No início dessa nova pesquisa os cientistas se debateram com uma contrariedade, que era a necessidade de manter a vacina a uma temperatura extrema de -80°, algo que foi rapidamente aprimorado até os dias de hoje, conseguindo mantê-la a uma temperatura ideal de -20º, algo que é compatível através da utilização de geladeiras industriais normais. Tudo isso foi graças à estabilidade que essa nanopartícula oferece para acolher o RNA, sendo que a partir daí o início da aplicação da vacina estava desenhado.

A área de nanomedicina designada “Smart Drug Delivery” já vem sendo estudada e desenvolvida há décadas, usando nanopartículas (ou nanocápsulas), algo que já é uma realidade consolidada nos laboratórios do GNano, em São Carlos, por exemplo.

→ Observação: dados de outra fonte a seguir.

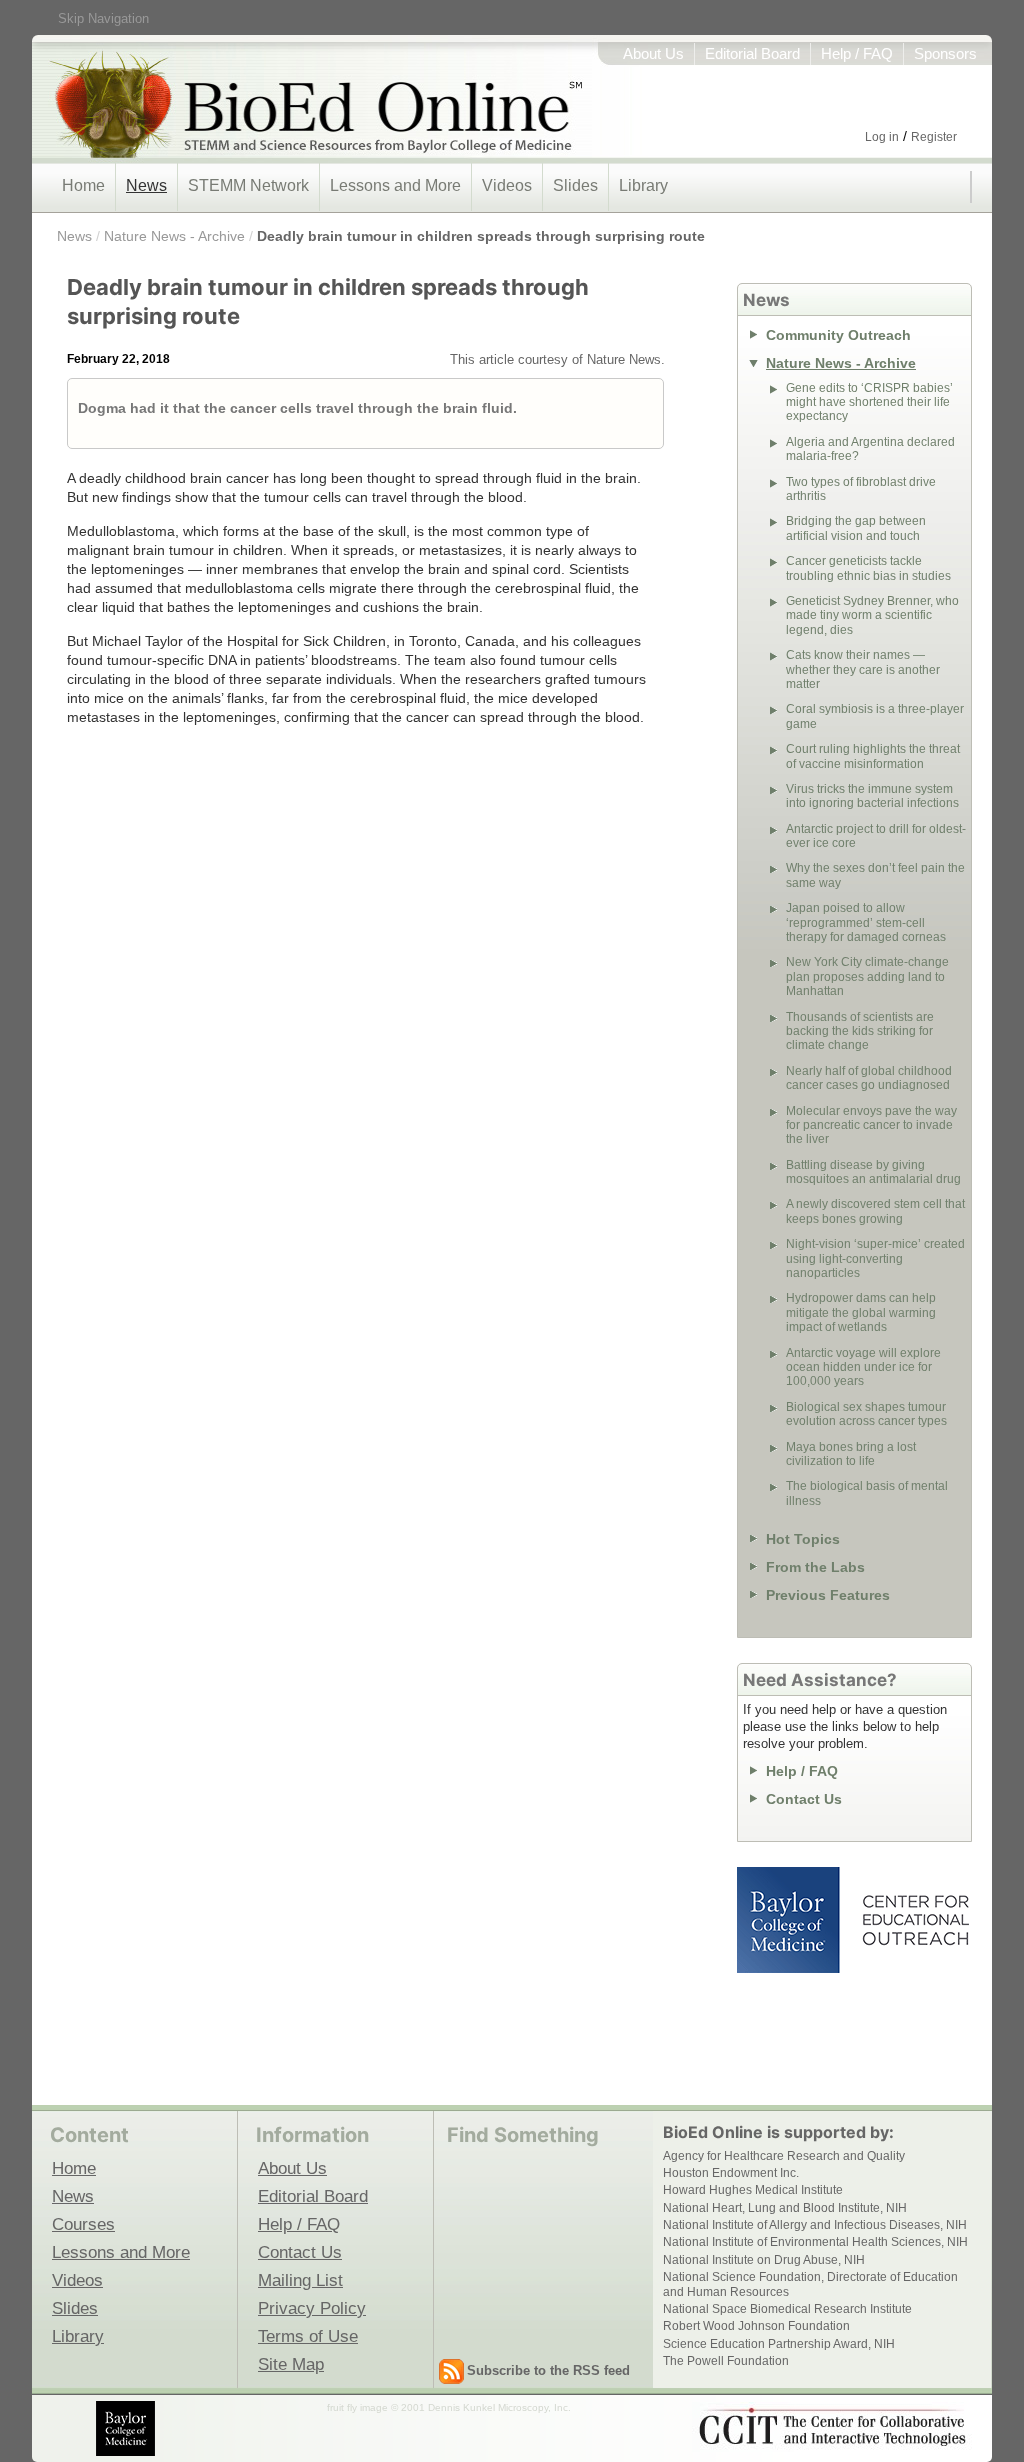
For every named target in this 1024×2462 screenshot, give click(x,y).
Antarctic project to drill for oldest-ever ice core (876, 836)
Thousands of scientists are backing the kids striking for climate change (860, 1031)
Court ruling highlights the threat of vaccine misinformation (873, 756)
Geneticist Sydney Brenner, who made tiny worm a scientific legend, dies (872, 615)
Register (934, 137)
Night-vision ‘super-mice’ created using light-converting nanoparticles (875, 1258)
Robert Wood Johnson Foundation (756, 2326)
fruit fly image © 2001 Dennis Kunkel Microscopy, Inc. (449, 2407)
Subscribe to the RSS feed (548, 2370)
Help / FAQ (857, 54)
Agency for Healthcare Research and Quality (784, 2156)
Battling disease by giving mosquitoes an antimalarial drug (873, 1172)
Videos (507, 185)
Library (643, 185)
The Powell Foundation (726, 2361)
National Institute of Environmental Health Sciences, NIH (815, 2242)
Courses (83, 2224)
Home (83, 185)
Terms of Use (308, 2336)
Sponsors (945, 54)
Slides (575, 185)
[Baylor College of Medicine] (127, 2428)
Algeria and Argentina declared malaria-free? (870, 449)
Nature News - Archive (174, 236)
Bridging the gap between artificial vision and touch (856, 528)
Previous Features (828, 1595)
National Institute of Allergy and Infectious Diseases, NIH (815, 2225)
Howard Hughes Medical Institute (753, 2190)
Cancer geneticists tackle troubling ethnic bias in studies (868, 568)
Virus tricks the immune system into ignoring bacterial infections (872, 796)
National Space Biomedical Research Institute (787, 2309)
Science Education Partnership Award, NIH (779, 2344)
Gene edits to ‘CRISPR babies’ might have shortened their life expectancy (869, 402)
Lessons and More (395, 185)
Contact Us (804, 1799)
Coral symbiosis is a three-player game (875, 716)
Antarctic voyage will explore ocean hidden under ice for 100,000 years (863, 1367)
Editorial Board (752, 54)
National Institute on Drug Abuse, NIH (764, 2260)
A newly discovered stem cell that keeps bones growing (875, 1211)
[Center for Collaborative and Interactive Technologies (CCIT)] (832, 2427)
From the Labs (815, 1567)
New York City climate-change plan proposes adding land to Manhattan (867, 976)
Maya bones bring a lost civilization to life (851, 1454)
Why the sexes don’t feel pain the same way (875, 875)
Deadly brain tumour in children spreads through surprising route (481, 236)
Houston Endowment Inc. (731, 2173)
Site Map (291, 2364)
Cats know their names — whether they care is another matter (863, 669)
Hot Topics (803, 1539)
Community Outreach (838, 335)
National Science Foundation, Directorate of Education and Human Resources (810, 2284)
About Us (653, 54)
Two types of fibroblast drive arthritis (861, 489)
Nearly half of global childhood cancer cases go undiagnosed (869, 1078)
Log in (882, 137)
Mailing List (300, 2280)
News (146, 185)
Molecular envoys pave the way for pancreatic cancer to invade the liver (871, 1125)
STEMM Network (248, 185)
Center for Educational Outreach (914, 1920)
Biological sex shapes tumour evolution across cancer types (866, 1414)
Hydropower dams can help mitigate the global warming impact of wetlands (861, 1312)
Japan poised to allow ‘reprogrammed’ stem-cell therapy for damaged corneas (866, 922)
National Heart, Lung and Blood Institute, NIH (785, 2208)
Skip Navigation (103, 18)
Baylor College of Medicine (790, 1920)
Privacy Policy (312, 2308)
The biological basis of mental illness (867, 1493)
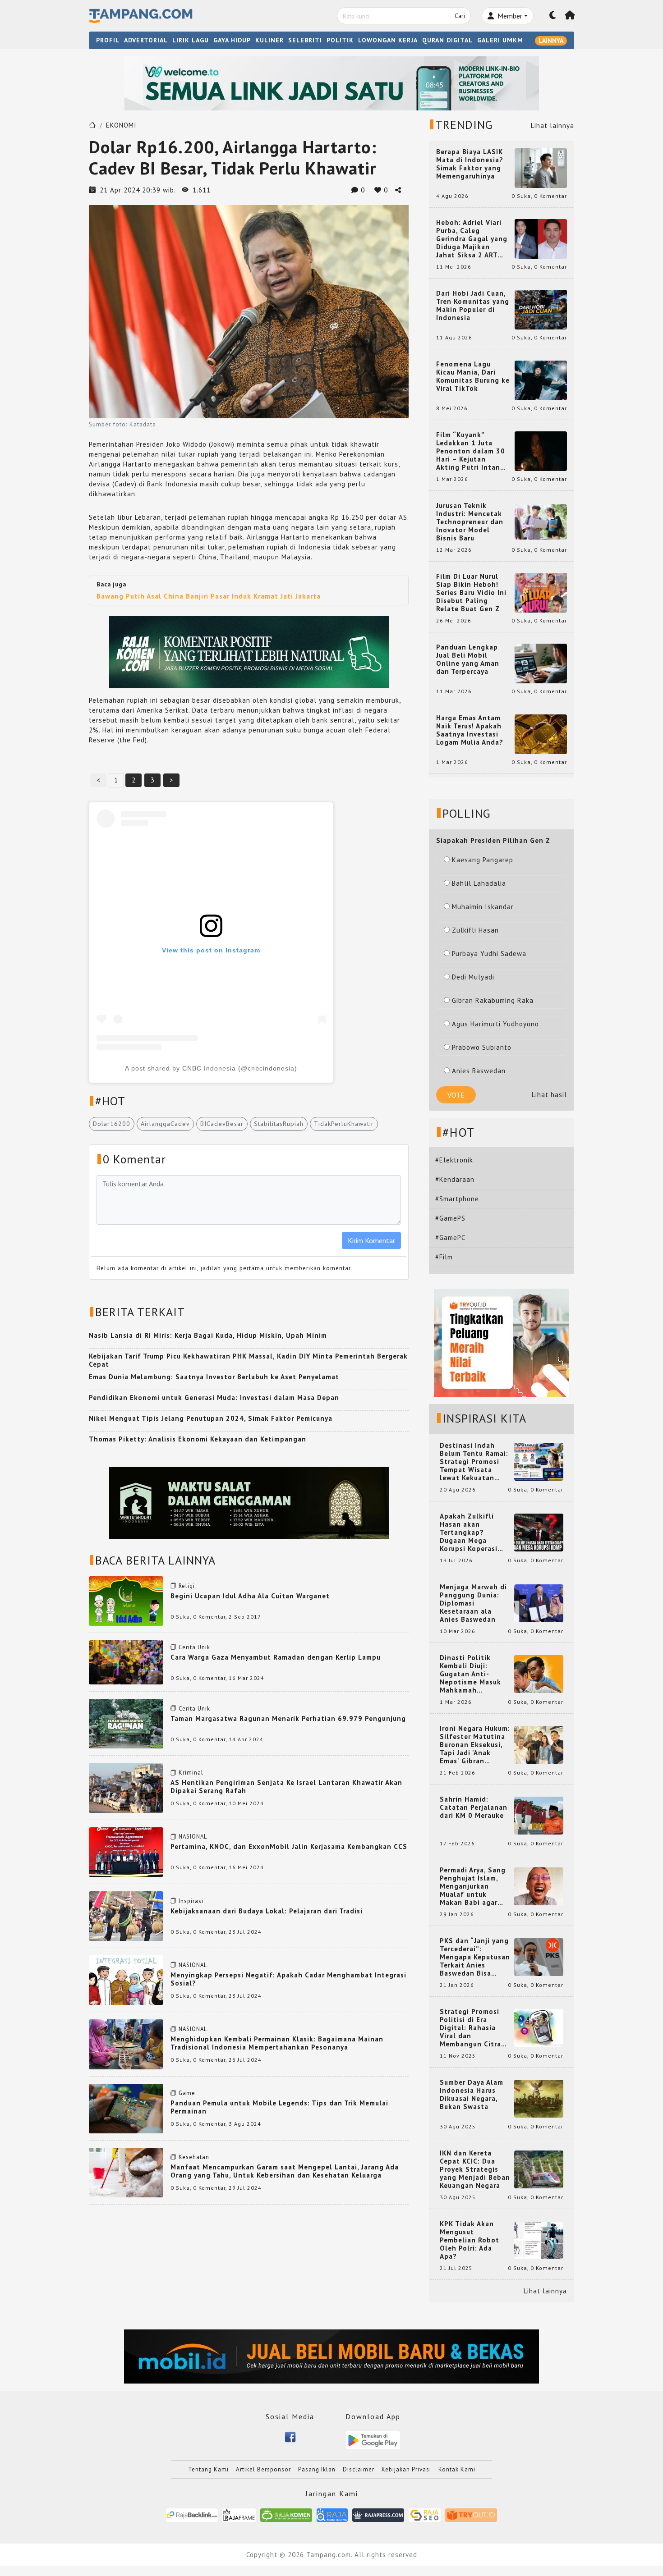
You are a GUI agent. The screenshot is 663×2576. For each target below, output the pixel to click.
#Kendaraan (454, 1179)
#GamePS (450, 1218)
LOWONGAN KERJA (388, 40)
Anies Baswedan (479, 1070)
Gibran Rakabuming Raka (493, 1000)
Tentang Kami (208, 2469)
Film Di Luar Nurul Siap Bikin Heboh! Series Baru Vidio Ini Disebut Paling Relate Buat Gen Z (471, 592)
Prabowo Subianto (481, 1047)
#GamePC (450, 1237)
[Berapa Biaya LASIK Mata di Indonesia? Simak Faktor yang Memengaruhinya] (541, 167)
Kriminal (191, 1772)
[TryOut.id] (471, 2514)
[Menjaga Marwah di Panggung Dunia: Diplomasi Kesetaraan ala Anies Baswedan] (538, 1602)
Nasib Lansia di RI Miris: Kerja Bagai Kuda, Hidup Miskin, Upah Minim (208, 1335)
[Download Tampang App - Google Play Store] (373, 2439)
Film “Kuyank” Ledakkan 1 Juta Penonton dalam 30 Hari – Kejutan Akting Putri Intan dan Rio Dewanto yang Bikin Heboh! (470, 451)
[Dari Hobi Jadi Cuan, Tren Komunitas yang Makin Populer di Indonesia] (541, 309)
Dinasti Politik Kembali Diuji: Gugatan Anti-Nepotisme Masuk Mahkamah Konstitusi (470, 1674)
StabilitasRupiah (279, 1124)
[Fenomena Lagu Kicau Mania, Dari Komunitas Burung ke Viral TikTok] (541, 379)
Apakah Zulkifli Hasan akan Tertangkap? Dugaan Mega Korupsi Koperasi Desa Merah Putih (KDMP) (470, 1532)
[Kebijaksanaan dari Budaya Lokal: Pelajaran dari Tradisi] (126, 1915)
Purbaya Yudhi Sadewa (489, 953)
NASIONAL (193, 1836)
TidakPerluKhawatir (344, 1124)
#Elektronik (454, 1160)
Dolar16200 (111, 1124)
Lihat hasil (549, 1094)
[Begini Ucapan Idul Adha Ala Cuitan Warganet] (126, 1600)
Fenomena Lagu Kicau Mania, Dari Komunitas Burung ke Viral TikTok (473, 376)
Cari (460, 16)
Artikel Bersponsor (263, 2469)
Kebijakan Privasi (406, 2469)
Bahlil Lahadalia (479, 883)
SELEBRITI (305, 40)
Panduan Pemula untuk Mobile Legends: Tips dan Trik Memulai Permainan (279, 2107)
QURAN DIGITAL (447, 40)
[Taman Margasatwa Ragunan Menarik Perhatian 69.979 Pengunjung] (126, 1723)
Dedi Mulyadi (473, 977)
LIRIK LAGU (190, 40)
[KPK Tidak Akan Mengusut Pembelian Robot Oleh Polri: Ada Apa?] (538, 2239)
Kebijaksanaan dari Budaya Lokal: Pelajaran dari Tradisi (266, 1911)
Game (187, 2093)
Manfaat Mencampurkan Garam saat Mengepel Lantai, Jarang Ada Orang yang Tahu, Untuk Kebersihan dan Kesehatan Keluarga (284, 2171)
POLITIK (340, 40)
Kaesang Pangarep (482, 860)
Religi (187, 1586)
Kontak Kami (456, 2469)
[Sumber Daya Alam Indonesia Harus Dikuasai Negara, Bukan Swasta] (538, 2098)
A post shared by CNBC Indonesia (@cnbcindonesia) (211, 1068)
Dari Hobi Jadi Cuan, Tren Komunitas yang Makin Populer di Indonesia (472, 305)
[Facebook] (290, 2436)
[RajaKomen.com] (286, 2514)
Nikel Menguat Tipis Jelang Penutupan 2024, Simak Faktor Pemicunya (210, 1418)
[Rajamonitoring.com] (332, 2514)
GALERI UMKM (500, 40)
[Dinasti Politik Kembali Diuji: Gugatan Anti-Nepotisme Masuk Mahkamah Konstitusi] (538, 1673)
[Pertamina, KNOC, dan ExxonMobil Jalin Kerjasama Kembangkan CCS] (126, 1851)
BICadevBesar (222, 1124)
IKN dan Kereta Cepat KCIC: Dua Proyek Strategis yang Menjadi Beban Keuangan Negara (475, 2169)
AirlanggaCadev (165, 1124)
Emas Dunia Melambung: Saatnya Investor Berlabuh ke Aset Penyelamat (214, 1377)
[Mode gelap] (553, 15)
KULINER (269, 40)
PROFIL (108, 40)
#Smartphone (457, 1198)
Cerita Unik (194, 1647)
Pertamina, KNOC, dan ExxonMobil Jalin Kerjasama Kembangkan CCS (288, 1846)
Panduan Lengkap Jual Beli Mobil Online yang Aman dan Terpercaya (467, 659)
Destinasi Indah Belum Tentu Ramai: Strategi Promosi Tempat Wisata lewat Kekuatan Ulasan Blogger (474, 1461)
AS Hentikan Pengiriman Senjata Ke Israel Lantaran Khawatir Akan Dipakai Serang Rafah (286, 1786)
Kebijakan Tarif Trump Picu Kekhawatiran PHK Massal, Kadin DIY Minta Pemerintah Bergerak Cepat (248, 1360)
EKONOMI (121, 125)
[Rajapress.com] (378, 2514)
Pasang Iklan (317, 2469)
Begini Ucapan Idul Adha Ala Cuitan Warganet (250, 1596)
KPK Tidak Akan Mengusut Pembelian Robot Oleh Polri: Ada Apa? (469, 2240)
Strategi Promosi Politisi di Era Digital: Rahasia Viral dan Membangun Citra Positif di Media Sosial (470, 2028)
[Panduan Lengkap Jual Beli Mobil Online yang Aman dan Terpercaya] (541, 663)
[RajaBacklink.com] (192, 2514)
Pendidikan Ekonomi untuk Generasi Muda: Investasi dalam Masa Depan (214, 1397)
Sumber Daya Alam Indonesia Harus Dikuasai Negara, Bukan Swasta (471, 2094)
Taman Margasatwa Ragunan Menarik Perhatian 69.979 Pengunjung (288, 1718)
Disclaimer (358, 2469)
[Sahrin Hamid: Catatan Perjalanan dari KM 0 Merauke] (538, 1815)
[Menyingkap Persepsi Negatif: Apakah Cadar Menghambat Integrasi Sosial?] (126, 1979)
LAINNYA (551, 41)
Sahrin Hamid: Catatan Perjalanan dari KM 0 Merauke (473, 1807)
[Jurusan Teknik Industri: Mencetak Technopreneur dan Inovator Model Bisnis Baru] (541, 521)
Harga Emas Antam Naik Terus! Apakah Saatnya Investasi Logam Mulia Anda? (469, 730)
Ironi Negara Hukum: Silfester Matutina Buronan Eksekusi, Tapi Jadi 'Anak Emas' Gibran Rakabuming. (475, 1745)
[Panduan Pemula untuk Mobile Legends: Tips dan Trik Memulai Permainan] (126, 2107)
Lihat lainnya (552, 125)
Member (509, 15)
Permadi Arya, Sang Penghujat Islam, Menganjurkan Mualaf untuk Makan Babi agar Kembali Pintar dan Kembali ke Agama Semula (473, 1886)
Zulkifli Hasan (475, 930)
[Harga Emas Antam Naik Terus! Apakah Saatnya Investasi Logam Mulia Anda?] (541, 733)
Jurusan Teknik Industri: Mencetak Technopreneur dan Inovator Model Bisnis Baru (469, 522)
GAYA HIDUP (232, 40)
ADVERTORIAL (146, 40)
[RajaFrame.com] (239, 2514)
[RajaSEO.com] (425, 2514)
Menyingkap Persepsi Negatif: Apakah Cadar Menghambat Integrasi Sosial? (288, 1979)
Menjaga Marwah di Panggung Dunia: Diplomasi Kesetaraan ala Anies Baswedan (473, 1603)
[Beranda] (570, 15)
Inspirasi (191, 1901)
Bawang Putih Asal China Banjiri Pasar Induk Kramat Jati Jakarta (209, 596)
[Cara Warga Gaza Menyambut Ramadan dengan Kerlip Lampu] (126, 1661)
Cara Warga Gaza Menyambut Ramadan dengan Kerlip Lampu (275, 1657)
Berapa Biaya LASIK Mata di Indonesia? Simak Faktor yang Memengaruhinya (469, 164)
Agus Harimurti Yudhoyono (495, 1024)
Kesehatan (194, 2157)
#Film (444, 1257)
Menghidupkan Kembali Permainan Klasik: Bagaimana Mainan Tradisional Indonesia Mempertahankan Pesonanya (276, 2043)
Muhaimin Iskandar (483, 906)
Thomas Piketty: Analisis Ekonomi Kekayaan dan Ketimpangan (197, 1439)
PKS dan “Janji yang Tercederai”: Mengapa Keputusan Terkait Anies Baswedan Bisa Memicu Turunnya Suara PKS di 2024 (475, 1957)
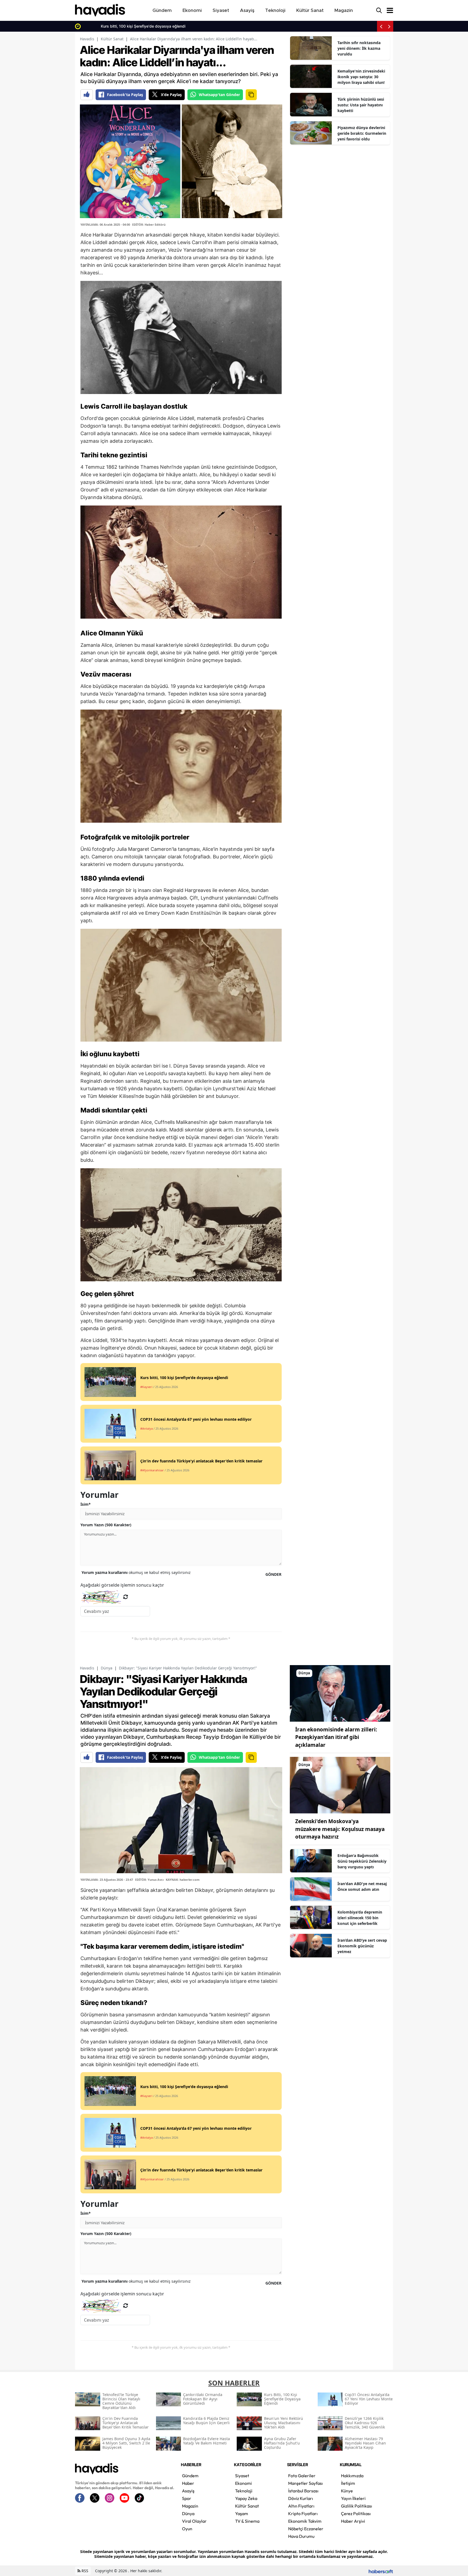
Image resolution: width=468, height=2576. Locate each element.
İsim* (85, 1504)
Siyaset (242, 2475)
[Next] (389, 26)
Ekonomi (243, 2483)
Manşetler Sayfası (305, 2483)
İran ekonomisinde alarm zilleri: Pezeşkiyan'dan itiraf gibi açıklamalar (336, 1737)
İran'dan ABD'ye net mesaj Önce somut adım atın (362, 1886)
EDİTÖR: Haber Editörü (148, 224)
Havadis (87, 38)
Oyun (187, 2528)
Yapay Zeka (246, 2498)
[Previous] (381, 26)
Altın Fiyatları (301, 2506)
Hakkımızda (352, 2475)
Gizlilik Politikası (356, 2506)
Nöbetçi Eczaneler (305, 2528)
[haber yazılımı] (381, 2571)
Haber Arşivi (353, 2521)
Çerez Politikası (356, 2513)
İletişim (348, 2483)
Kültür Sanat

Quando se administram essas nanocápsulas no corpo humano, dependendo de como elas foram preparadas, elas circulam por algum tempo no organismo até começarem a funcionar para aquilo que foram desenhadas. Por exemplo, se foram projetadas para atingir um tumor, elas podem se acumular nessa região, destruindo somente as células tumorais, algo semelhante ao que acontece no caso da vacina RNA. As nanopartículas vão para dentro das células, produzindo partes das proteínas do vírus da covid-19, fazendo com que o corpo comece a produzir uma resposta imunológica contra isso. Resultado: a pessoa fica imune. A importância da nanocápsula é que ela garante a atividade e estabilidade do RNA, de forma a que ele entre e permaneça no corpo, completamente ativo.

Apesar da tragédia da pandemia, algo de positivo aconteceu no campo da ciência no último ano. Estas pesquisas e testes já estavam sendo feitos anteriormente, obviamente em escala bastante reduzida e de forma experimental em seres humanos. Mas com a urgência para o desenvolvimento de vacinas para enfrentar o novo coronavírus, tudo isso foi aplicado em termos globais, trazendo com isso a consolidação da nanomedicina no mundo. Um imunizante guardado dentro de uma nanocápsula e destinado a bilhões de pessoas. Fantástico.

Estados Unidos, Alemanha, Áustria, França, Itália, Grécia, Portugal, Espanha e República Tcheca foram os primeiros países a administrar a vacina de RNA.

No Grupo de Nanomedicina e Nanotoxicologia (GNano) na USP em São Carlos, em termos de nanotecnologia e diretamente relacionados com a covid-19 as pesquisas estão divididas em duas áreas distintas: diagnóstico e terapia. Na área de diagnóstico estão sendo desenvolvidos sistemas para detecção da covid-19, enquanto, que na de terapia, os trabalhos se direcionam para o encapsulamento de duas moléculas antivirais para combater a covid-19, nomeadamente para o tratamento da inflamação dos alvéolos pulmonares.

Trabalhos muitas vezes desconhecidos do público em geral, mas essenciais para que a ciência avance em favor da sociedade.

(*) Valtencir Zucolotto é professor e coordenador do GNano, do Instituto de Física de São Carlos USP, e Rui Sintra é jornalista.